I understand that people with Lynch syndrome have a higher risk of developing certain cancers, including bowel cancer.
You may be aware that the National Institute for Health and Care Excellence (NICE) is the independent body responsible for issuing authoritative, evidence-based guidance on best practice for the NHS. NICE's guidance supports the rapid and consistent adoption of clinically and cost effective diagnostic tests in the NHS.
Testing for Lynch syndrome has been recommended by NICE as important in identifying genetic predisposition to bowel cancer, would could lead to better results for patients through earlier diagnosis or treatment. While testing is being carried out in some areas, I am aware that the guideline is not being followed by all clinical commissioning groups (CCGs) meaning that some patients and their families in our area are not receiving the test.
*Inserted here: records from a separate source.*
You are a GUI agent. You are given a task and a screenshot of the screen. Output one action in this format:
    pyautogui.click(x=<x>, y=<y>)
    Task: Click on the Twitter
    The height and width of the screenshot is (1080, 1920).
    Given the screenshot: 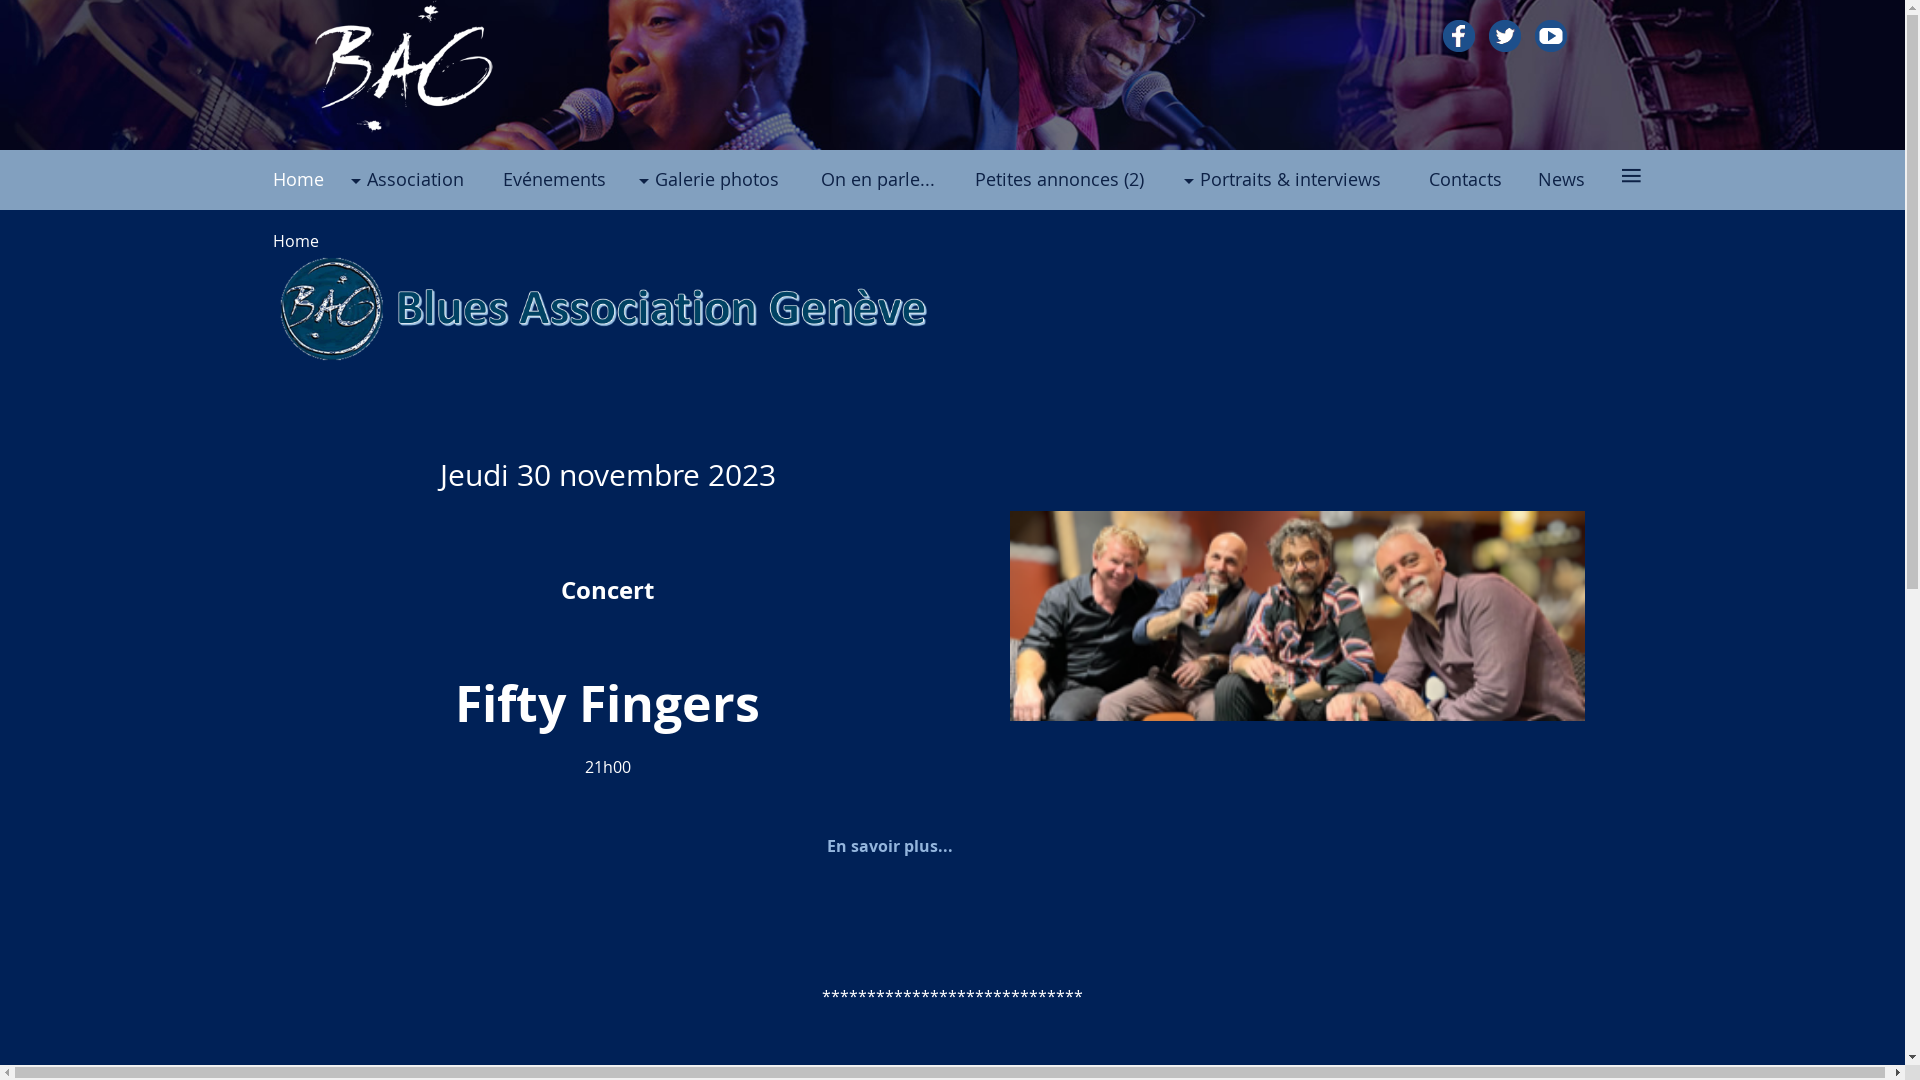 What is the action you would take?
    pyautogui.click(x=1504, y=36)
I am encouraged that NHS England will be working with CCG pathology service commissioners during 2018 / 19 to jointly develop a policy position in relation to genetic testing for Lynch syndrome. This should take into account the NICE guidance and should ensure that patients and their families receive the test where appropriate.
I am encouraged that the NICE guidance goes even further than the recommendation of the independent Cancer Taskforce, and states that NHS commissioners should ensure that all patients under the age of 50 receiving a bowel cancer diagnosis are offered a genetic test for Lynch syndrome.
The commissioning of these tests lies with local NHS organisations, and I believe they should take NICE's guidance fully into account as they design services to meet the needs of their areas. NICE has also published additional practical information and advice to help NHS organisations to implement its recommendations.